Il souhaitait passionnément devenir chef du Parti libéral et premier ministre du Canada.

Hier, dans une conférence de presse où l'émotion l'étreignait, Bob Rae a tiré un trait sur ses grandes ambitions, pour le bien de son parti, a-t-il expliqué.

«Laissons cette passion travailler pour le Parti libéral et laissons cette passion travailler pour le Canada que nous aimons tant», a-t-il lancé en tentant de son mieux d'apaiser ceux qui ont vu dans son geste une capitulation antidémocratique.

M. Rae, dans un geste magnanime, a expliqué pourquoi il avait changé d'idée, lui qui, 24 heures plus tôt, se battait corps et âme contre un «couronnement» venu «d'en haut» de Michael Ignatieff qui faisait fi de toute consultation auprès des membres de la base du parti.

«L'exécutif du parti a rendu sa décision et je dois l'accepter sans rancoeur et sans déception», a-t-il d'abord affirmé. Tard dans la nuit de lundi à mardi, l'exécutif du parti avait décidé, en raison de l'urgence de la situation, d'abandonner le long processus d'une course à la direction pour confier à l'aile parlementaire du parti, à l'exécutif national et à quelques autres responsables le choix du successeur de Stéphane Dion.
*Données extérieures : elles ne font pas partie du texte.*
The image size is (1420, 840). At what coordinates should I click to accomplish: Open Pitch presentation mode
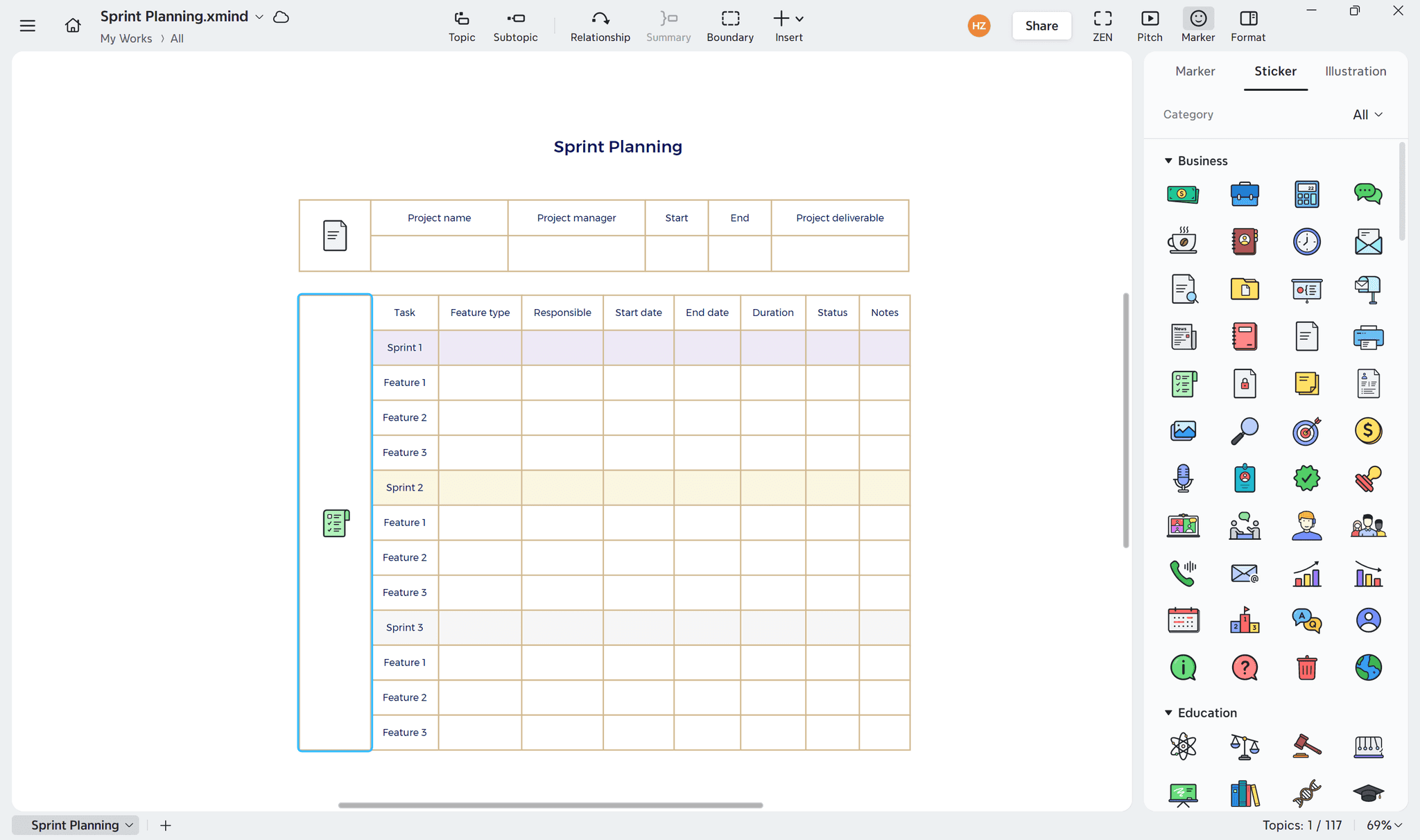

Bob Rae savait que sa seule chance de battre son ami Ignatieff - et favori du caucus - était une longue guerre de tranchées qui aurait culminé au congrès du mois de mai à Vancouver. Ce scénario rendu caduc par la décision de l'exécutif, il a vite compris qu'il n'avait rien à gagner à persister à faire une course perdue d'avance.

«Le Parti libéral du Canada a eu l'expérience de trop de divisions dans le passé, a fait valoir le député de Toronto Centre. Et je n'ai aucune intention de faire quelque chose qui pourrait nuire au Parti libéral du Canada.»

Plus Bob Rae parlait et répondait aux questions des journalistes hier, plus il gagnait en assurance et plus il semblait à l'aise avec sa décision.

«Je pense que nous devons accepter que le déroulement des événements ces derniers temps fut particulièrement hors de l'ordinaire et nos ambitions sont moins importantes que l'intérêt supérieur du Parti libéral et l'intérêt supérieur du pays», a-t-il encore affirmé.

M. Rae a souhaité que tous les libéraux comprennent ce qui se passe: «Ce sont des moments inusités, a-t-il dit. Personne ne s'attendait à un énoncé économique fondamentalement stupide» (de la part du gouvernement Harper).

L'ancien premier ministre de l'Ontario a alors offert à Michael Ignatieff son appui total et inconditionnel. «Il est mon ami et mon collègue depuis plus de 40 ans, a-t-il ajouté. Je demande à mes amis et à ceux qui m'appuient de faire exactement ce que je fais aujourd'hui. Je connais Michael Ignatieff. Il est plein de sagesse et de générosité. Il fera un grand premier ministre.»

Michael Ignatieff, qui a maintenant la voie libre pour prendre la direction du PLC, n'a pas réagi de vive voix au geste posé par son ami. Il a cependant exprimé dans un communiqué toute sa gratitude envers Bob Rae. «Sa décision aujourd'hui, a-t-il écrit, reflète son engagement envers l'unité du Parti libéral et le besoin urgent d'affronter les défis auxquels notre pays fait face.»